What is the mission of Spire & Co?
ER: To be the trusted resource for young women aspiring to live their smartest, most confident lives. Whether she wants to run a marathon or run for President, we want to help her get there through content, community, and collaboration (the three Co’s “Spire & Co”).
What do you hope to inspire in the hearts of young girls?
ER: I hope that we are able to inspire young women to create the lives they aspire to lead and find purpose and fulfillment in every step of the way.
What’s the biggest advice you could give to an ambitious young girl longing to make a difference?
ER: It’s easy to get caught up in doing everything all at once. But the power is in the focus. If you want to make a difference, focus on keeping it simple. Plant your roots deep and your growth will be much stronger and more impactful.
What has been one of your biggest obstacles along the way?
ER: I think the biggest obstacle along the way has been focusing. My primary focus has always been on the girls who read Spire & Co and who have been a part of our community. But with that came me wanting to fulfill every wish that every one of them had. If one wanted us to offer something, I found a way to make it happen. Before I knew it, we had 12 products that were not as strong as they could have been simply because I wanted to dive into every project possible if it would make a girl happy.
It took a while for me to learn that to truly impact her, we needed to focus on what we do best and how that can best serve her. Plus, what both Spire & Co and business school have taught me is that sometimes we as consumers don’t always know what we want until it is placed in front of us.
What has been one of your biggest successes?
ER: I think the biggest success in life and in business is finding fulfillment. I’m lucky that I found something like Spire & Co at a young age because it truly has filled me in ways I never knew were possible. My hope is that Spire & Co helps our girls feel fulfilled in their own lives as well. I think my biggest success with this so far has been understanding what fulfillment feels like and hopefully being a part of creating something that guides others towards finding that within themselves.

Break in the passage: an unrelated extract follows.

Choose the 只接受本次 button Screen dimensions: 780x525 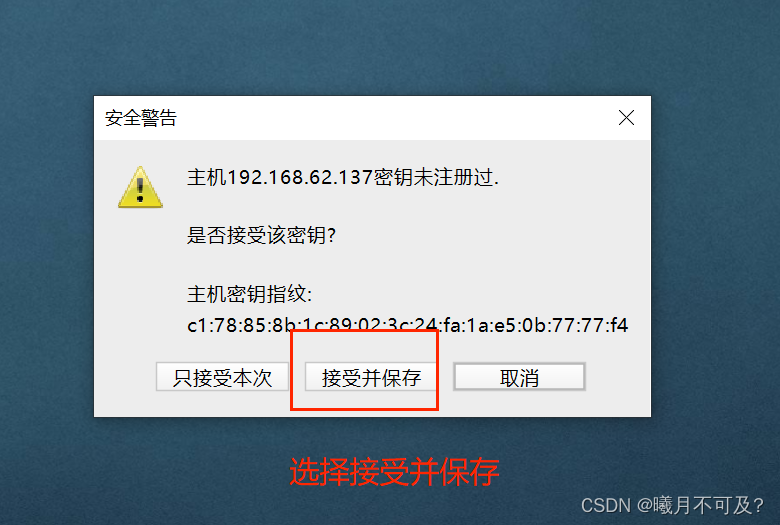[x=222, y=377]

Who do you consider to be one of your biggest role models?
ER: For sure my mom. She has raised my sister and me to know what it means to feel strong, independent, and smart, and she has led by example every step of the way. When I think of the kind of woman I hope to become–as a friend, a mom, a wife, and simply as a person–I always think in terms of my mom. And I think that’s what makes someone a really good role model.
Why do you think it’s important for young girls to find role models/mentors?

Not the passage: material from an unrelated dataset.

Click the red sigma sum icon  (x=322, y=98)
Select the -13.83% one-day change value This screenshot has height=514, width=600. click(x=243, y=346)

ER: Quite simply, we cannot be what we cannot see. Plus, there is so much to learn and surrounding yourself with people who challenge you to be a greater version of yourself will really propel you forward towards the person you want to become.
How can girls get involved in Spire & Co? What resources do you have to offer?
ER: We have an awesome ambassador program that we are kicking off this month where ambassadors have access to workshops, experiences, and exclusive opportunities, and we have a very open door policy in terms of pitch submissions for the website, which young women can take advantage of if they want to be published.
As far as resources, we are very focused on creating content where each article is a resource itself, but in addition, we have an opportunities board that has internship and job opportunities, as well as a local chapter program so you can be a part of a micro-Spire & Co sisterhood in your area.